Stored records

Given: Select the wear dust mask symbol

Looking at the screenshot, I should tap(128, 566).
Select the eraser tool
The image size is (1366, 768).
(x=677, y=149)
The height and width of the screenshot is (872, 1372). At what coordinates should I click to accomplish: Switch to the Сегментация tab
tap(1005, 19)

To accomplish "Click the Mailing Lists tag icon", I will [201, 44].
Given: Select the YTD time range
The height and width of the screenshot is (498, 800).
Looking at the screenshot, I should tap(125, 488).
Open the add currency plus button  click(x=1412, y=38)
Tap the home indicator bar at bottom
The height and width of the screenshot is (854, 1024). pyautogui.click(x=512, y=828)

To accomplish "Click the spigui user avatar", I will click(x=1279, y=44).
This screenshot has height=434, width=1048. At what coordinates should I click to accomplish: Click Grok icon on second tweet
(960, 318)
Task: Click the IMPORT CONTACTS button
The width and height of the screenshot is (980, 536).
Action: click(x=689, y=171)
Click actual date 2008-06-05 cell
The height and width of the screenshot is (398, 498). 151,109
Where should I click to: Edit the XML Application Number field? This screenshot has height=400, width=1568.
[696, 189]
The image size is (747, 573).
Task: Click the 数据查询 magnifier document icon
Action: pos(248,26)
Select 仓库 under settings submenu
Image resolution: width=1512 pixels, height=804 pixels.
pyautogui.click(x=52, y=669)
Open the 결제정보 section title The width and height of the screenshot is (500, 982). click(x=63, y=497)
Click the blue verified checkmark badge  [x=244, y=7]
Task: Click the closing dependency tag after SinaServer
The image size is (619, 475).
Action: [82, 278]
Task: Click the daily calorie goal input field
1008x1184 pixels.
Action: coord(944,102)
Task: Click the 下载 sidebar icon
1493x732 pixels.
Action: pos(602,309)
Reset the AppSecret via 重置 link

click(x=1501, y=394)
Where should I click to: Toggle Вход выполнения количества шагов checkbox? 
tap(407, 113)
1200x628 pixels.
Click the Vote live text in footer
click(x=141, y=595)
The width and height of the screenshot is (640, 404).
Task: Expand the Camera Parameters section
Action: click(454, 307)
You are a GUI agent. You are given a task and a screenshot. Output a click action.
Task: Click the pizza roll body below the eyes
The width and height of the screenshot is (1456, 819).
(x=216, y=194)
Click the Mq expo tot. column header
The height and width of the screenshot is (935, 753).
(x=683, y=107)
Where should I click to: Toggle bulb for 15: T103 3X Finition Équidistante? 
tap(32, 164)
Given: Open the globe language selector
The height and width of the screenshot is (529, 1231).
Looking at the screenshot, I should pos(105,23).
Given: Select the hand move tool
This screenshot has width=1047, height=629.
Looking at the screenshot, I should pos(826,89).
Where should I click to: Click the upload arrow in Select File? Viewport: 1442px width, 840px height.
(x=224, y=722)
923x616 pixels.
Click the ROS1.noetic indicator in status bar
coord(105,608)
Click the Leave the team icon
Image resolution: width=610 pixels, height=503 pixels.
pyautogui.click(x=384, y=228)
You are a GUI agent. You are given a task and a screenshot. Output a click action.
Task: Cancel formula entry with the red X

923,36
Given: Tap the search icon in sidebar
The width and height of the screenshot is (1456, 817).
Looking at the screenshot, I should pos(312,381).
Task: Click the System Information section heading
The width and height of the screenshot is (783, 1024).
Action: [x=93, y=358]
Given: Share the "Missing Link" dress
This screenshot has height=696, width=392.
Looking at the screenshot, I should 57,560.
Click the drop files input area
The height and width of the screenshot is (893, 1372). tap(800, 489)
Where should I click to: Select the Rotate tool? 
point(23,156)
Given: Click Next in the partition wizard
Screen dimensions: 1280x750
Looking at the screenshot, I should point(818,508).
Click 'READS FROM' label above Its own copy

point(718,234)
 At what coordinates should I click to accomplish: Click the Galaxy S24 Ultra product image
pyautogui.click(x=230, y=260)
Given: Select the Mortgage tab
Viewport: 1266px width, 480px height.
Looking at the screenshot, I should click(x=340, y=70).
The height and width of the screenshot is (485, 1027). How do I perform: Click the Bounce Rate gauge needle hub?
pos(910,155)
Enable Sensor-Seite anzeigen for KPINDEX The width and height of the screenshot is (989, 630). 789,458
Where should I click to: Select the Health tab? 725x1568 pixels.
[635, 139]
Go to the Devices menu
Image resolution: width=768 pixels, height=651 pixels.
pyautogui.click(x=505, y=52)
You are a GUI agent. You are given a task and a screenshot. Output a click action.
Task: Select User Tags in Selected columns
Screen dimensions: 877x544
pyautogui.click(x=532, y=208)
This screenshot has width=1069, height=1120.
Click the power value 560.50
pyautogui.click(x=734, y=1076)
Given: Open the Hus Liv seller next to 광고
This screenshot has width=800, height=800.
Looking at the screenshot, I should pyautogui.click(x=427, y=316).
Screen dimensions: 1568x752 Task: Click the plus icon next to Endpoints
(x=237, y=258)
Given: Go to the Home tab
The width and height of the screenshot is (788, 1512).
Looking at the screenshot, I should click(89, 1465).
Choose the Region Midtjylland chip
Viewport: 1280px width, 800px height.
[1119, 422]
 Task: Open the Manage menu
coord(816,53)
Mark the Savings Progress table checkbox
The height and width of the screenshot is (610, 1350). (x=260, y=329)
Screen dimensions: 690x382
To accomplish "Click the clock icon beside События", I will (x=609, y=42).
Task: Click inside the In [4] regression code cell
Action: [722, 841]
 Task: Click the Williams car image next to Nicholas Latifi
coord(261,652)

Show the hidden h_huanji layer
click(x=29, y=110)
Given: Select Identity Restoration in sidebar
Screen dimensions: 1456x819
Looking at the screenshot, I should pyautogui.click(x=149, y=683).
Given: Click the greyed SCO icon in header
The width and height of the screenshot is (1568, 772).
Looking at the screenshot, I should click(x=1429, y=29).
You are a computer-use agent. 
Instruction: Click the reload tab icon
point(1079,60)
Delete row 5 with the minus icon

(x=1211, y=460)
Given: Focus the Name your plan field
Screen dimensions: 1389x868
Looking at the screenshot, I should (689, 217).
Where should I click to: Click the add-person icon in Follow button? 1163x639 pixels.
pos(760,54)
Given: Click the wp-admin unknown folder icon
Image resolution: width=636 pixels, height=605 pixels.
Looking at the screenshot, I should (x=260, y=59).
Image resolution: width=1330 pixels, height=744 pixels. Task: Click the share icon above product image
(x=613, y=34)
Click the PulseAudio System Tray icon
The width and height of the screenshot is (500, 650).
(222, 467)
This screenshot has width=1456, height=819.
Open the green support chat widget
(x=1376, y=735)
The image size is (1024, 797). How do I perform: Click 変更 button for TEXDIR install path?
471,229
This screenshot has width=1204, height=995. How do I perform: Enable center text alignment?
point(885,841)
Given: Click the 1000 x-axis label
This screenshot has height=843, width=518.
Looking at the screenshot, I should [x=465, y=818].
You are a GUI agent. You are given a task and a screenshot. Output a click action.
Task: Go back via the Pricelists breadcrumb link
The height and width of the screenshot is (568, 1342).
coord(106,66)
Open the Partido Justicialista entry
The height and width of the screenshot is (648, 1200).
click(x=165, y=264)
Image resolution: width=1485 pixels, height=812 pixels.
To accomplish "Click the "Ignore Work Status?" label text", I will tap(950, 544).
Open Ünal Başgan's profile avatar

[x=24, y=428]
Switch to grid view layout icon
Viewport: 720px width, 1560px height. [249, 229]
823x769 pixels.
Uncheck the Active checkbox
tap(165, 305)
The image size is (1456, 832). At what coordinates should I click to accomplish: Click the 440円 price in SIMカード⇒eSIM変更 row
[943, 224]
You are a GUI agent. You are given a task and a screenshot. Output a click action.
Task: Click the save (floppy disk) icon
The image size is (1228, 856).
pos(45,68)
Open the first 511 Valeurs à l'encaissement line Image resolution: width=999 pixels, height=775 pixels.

**WORK REQUIRED**
In the entries above, one line contains "1200x628 pixels." and another contains "Given: Select the hand move tool". Reproduce exactly those two lines and the lines between them, nothing else.

**OUTPUT**
1200x628 pixels.
Click the Vote live text in footer
click(x=141, y=595)
The width and height of the screenshot is (640, 404).
Task: Expand the Camera Parameters section
Action: click(454, 307)
You are a GUI agent. You are given a task and a screenshot. Output a click action.
Task: Click the pizza roll body below the eyes
The width and height of the screenshot is (1456, 819).
(x=216, y=194)
Click the Mq expo tot. column header
The height and width of the screenshot is (935, 753).
(x=683, y=107)
Where should I click to: Toggle bulb for 15: T103 3X Finition Équidistante? 
tap(32, 164)
Given: Open the globe language selector
The height and width of the screenshot is (529, 1231).
Looking at the screenshot, I should pos(105,23).
Given: Select the hand move tool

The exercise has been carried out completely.